A curiosa história de uma hortaliça injustiçada

Por Lucília Diniz
13 jun 2024, 18h42

Se você procurar por “abobrinha” no dicionário, verá que o tratamento popularmente dispensado a esse vegetal já se oficializou. Em diferentes léxicos, depois da descrição botânica e culinária, está lá registrada alguma variante de seu significado corrente: bobagem, besteira, disparate; desprovido de conteúdo, sem importância.

Nada mais injusto, porém, do que dizer que é uma hortaliça inútil. Alguns acham que ela é sem gosto, o que talvez elucide a associação com algo vão. Outra explicação, porém, pode vir de suas origens.

Como aconteceu com tantas outras riquezas alimentares que se espalham por toda parte, o mundo deve à colonização da América o conhecimento da abobrinha. No México, de onde é nativa, há registros de que há mais de 10 mil anos os indígenas locais começaram a domesticar as cucurbitáceas – a família inclui também abóboras e pepinos.

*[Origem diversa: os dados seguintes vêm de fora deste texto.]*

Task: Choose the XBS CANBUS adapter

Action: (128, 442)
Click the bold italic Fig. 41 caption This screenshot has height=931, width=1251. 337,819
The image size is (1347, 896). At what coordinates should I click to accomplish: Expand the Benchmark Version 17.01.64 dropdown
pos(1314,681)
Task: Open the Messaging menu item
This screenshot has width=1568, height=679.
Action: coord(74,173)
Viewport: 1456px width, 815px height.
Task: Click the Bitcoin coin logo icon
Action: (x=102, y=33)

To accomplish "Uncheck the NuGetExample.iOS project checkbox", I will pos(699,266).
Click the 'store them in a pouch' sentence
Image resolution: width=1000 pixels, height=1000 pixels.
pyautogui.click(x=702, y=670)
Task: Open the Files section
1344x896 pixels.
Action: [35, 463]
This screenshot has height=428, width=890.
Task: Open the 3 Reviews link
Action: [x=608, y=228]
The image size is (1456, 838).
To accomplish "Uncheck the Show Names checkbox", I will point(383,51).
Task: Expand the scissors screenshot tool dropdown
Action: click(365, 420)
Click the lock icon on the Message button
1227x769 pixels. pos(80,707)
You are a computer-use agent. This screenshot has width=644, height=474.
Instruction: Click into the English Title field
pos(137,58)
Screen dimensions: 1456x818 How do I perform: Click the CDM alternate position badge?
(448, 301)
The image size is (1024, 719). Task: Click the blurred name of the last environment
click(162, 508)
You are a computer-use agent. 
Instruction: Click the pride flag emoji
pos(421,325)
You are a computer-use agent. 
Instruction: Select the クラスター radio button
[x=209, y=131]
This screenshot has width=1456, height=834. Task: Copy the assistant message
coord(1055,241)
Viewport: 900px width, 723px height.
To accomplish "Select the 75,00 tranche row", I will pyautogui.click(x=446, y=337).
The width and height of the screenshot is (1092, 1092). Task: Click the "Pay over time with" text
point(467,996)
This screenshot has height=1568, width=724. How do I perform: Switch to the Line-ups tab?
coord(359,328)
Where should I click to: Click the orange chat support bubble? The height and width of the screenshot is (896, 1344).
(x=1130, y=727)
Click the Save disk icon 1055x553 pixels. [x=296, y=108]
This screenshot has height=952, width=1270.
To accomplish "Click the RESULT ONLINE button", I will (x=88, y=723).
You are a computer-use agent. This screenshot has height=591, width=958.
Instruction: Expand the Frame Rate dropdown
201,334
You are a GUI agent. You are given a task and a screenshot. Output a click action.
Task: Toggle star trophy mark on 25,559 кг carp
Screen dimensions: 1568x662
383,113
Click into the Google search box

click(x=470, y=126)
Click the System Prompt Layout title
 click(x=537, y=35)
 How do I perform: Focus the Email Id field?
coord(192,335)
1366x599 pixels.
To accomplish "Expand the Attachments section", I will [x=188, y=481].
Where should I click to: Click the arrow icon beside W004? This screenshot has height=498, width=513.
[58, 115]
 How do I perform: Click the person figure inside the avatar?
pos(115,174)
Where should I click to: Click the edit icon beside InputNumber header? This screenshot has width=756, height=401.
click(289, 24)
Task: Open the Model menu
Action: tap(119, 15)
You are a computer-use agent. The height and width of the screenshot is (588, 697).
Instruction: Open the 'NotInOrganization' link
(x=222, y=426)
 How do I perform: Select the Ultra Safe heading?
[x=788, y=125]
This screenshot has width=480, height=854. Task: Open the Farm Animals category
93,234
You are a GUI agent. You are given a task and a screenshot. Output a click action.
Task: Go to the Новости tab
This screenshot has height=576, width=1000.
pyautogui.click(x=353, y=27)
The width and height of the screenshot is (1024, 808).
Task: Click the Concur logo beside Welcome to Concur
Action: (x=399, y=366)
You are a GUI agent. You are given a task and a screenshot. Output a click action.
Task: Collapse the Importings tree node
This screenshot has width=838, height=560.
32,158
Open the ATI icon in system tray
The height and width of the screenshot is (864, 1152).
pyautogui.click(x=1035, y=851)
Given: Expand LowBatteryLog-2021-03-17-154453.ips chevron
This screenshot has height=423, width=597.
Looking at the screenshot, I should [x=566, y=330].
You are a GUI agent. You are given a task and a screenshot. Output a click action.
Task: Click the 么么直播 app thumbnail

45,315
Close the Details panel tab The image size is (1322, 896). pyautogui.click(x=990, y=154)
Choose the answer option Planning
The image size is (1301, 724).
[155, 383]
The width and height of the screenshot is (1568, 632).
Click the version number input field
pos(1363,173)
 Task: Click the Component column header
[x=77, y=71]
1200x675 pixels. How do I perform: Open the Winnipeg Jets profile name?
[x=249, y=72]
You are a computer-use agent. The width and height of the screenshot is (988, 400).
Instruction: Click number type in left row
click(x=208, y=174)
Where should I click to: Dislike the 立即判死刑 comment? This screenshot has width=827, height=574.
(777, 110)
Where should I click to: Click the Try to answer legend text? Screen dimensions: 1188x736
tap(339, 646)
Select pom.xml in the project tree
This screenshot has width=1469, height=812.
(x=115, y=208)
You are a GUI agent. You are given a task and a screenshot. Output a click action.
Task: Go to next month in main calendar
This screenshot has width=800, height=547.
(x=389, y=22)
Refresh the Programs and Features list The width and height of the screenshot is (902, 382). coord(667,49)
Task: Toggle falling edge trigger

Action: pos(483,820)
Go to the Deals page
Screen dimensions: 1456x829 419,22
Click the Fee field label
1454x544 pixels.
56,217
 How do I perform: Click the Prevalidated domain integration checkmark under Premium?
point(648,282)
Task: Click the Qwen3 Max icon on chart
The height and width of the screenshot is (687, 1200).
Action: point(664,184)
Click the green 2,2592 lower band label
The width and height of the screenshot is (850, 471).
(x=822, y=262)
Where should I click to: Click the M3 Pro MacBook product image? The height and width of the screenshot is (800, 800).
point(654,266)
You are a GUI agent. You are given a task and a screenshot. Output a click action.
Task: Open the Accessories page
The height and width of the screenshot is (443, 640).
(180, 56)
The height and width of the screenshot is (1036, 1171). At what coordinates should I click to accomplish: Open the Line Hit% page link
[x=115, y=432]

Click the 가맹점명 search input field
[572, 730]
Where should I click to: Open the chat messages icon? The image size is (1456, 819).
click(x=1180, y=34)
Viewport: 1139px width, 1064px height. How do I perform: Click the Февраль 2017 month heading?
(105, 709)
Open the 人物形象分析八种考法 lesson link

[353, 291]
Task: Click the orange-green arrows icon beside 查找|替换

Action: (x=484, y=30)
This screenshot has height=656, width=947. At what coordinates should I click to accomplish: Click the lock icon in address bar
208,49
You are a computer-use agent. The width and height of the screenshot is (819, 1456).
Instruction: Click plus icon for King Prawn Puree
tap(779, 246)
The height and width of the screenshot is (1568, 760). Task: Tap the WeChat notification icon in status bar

Domesticar, sim, porque eram plantas selvagens, de frutos mirrados e amargos – nem sempre ela foi assim sutil. A planta tenra que hoje encontramos em qualquer supermercado precisou de uma seleção cuidadosa, em que os antigos agricultores separavam os melhores exemplares para dar continuidade ao cultivo.

Descomplicada como é, adaptou-se bem na Europa a partir do século 16 e lá, especialmente a partir das plantações italianas, se desenvolveu até chegar a ser o que conhecemos hoje. Espalhou até o Oriente Médio e cruzou o oceano de volta, tornando-se popular, a partir do século 20, também no resto do continente americano.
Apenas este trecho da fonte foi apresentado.